Malgré les refus répétés du Département de la Sécurité intérieure (DHS) de publier la fameuse demande de visa, le groupe conservateur n'en démord pas. Cette publication, il la réclame mordicus. Quitte à porter le dossier devant un tribunal de Washington DC, où il est toujours en attente de jugement.
Entre-temps, le «visa Gate» a viré au scandale d'Etat. En particulier depuis qu'un certain Donald Trump a pris position, sans prendre soin de dissimuler ses menaces. En cas de réélection, lui président, il n'hésitera à expulser le prince de son pays d'adoption. «Harry serait seul si cela ne dépendait que de moi. Je ne le protégerai pas», a proféré l'ancien président lors d'un évènement de campagne.

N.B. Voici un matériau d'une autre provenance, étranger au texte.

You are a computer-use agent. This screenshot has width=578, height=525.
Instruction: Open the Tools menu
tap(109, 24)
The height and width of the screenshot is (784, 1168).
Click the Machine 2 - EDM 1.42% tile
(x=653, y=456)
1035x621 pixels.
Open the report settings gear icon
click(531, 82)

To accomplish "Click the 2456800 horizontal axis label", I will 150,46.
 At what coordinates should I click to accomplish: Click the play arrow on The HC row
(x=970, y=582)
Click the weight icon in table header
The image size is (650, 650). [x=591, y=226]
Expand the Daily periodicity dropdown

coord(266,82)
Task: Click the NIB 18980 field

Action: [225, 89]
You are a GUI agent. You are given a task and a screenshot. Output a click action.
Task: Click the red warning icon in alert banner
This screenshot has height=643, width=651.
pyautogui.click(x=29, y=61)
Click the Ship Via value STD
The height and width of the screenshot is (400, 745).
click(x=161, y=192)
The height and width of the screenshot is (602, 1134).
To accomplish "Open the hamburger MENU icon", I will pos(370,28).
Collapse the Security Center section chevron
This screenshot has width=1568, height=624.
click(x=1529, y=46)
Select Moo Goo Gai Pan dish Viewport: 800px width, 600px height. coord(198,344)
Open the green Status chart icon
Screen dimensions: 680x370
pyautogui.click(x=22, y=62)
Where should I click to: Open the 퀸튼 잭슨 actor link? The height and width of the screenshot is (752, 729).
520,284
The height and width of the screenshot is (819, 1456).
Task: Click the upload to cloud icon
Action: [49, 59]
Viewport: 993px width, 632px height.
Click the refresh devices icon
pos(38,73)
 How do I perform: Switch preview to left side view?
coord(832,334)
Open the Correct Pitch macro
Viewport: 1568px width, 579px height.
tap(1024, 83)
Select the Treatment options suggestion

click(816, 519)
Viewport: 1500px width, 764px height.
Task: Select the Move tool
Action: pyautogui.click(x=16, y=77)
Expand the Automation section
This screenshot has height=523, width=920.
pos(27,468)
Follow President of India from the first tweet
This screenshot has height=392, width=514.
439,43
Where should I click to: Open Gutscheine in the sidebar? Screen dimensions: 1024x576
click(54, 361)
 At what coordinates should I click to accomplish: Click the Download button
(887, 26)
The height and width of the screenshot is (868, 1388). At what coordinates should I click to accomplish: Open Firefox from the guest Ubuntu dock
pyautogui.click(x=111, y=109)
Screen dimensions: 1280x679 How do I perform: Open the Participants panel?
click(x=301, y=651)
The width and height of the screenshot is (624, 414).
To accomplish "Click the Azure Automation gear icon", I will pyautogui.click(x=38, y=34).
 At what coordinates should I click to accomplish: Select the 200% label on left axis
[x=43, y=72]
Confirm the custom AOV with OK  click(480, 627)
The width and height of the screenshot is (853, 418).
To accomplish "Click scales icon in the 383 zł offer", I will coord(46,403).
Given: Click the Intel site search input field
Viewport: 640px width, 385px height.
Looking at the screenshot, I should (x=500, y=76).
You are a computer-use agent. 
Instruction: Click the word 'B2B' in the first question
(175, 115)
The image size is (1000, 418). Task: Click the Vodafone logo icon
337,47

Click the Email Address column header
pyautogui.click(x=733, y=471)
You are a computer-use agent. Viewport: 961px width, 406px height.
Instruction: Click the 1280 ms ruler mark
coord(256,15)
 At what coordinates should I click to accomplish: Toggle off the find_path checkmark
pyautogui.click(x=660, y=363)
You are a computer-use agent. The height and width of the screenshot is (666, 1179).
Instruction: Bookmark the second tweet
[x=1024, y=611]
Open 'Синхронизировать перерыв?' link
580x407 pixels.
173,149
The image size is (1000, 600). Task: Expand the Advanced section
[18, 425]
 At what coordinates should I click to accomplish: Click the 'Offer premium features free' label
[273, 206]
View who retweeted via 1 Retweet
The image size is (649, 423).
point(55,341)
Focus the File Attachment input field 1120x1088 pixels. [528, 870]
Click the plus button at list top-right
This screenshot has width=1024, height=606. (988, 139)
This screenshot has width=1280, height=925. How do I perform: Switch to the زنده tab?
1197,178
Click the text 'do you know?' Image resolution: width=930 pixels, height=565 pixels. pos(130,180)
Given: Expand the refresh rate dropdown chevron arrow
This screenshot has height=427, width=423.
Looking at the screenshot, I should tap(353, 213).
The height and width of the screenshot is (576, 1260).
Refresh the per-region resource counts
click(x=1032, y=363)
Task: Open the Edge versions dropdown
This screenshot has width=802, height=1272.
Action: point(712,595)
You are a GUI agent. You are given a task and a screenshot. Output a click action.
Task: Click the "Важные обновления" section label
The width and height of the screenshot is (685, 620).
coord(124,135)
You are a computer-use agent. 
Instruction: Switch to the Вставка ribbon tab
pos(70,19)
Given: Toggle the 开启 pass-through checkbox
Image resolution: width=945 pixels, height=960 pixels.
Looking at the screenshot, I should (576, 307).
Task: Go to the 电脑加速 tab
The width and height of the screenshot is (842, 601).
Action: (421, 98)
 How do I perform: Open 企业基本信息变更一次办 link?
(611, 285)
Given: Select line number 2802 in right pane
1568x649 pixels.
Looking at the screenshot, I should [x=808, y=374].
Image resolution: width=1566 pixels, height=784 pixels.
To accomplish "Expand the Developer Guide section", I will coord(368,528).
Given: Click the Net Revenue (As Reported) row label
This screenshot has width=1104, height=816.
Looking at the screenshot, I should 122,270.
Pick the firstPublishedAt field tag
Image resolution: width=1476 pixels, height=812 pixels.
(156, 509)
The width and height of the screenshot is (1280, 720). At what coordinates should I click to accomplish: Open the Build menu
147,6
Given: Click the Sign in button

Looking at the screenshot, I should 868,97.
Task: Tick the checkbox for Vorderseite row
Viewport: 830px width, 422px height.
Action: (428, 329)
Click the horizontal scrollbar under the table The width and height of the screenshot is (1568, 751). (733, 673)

Le mois dernier, au tour de l'ambassadrice américaine au Royaume-Uni de s'exprimer sur ce dossier épineux sur la chaîne GB News. Interrogée quant à une possible exclusion d'Harry des Etats-Unis, Jane Hartley a balayé l'hypothèse: «Eh bien, cela n'arrivera pas dans l'administration Biden.»
Il n'en fallait pas plus pour faire bondir la fondation Heritage. «L'ambassadrice des Etats-Unis à Londres parle directement au nom du président des Etats-Unis. Il est extraordinaire qu’elle ait choisi de commenter une affaire en cours devant un tribunal fédéral», s'étrangle son directeur, Nile Gardiner, au Daily Telegraph.
Une question qui agite jusqu'aux spécialistes royaux. «Ce que nous montre cette intervention de l’ambassadrice américaine, c’est que l’administration Biden était prête à autoriser le fils du roi à entrer dans le pays, quelles que soient les règles qu’il aurait ou non enfreintes», souligne l'autrice Lady Colin Campbell au Daily Beast.
En attendant que tranche la justice fédérale américaine, Harry ferait bien de savourer son american dream. Aux Etats-Unis, aucun étranger ne dispose d'un droit d'entrée inviolable. Et n'importe qui peut devenir persona non grata en un rien de temps. Même un preux prince en exil.